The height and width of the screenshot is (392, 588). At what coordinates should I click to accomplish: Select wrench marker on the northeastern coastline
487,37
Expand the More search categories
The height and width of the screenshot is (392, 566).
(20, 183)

::::::::

Transcribe the material exactly as it reads.

The height and width of the screenshot is (392, 588). At what coordinates should I click to accomplish: Select wrench marker on the northeastern coastline
487,37
Expand the More search categories
The height and width of the screenshot is (392, 566).
(20, 183)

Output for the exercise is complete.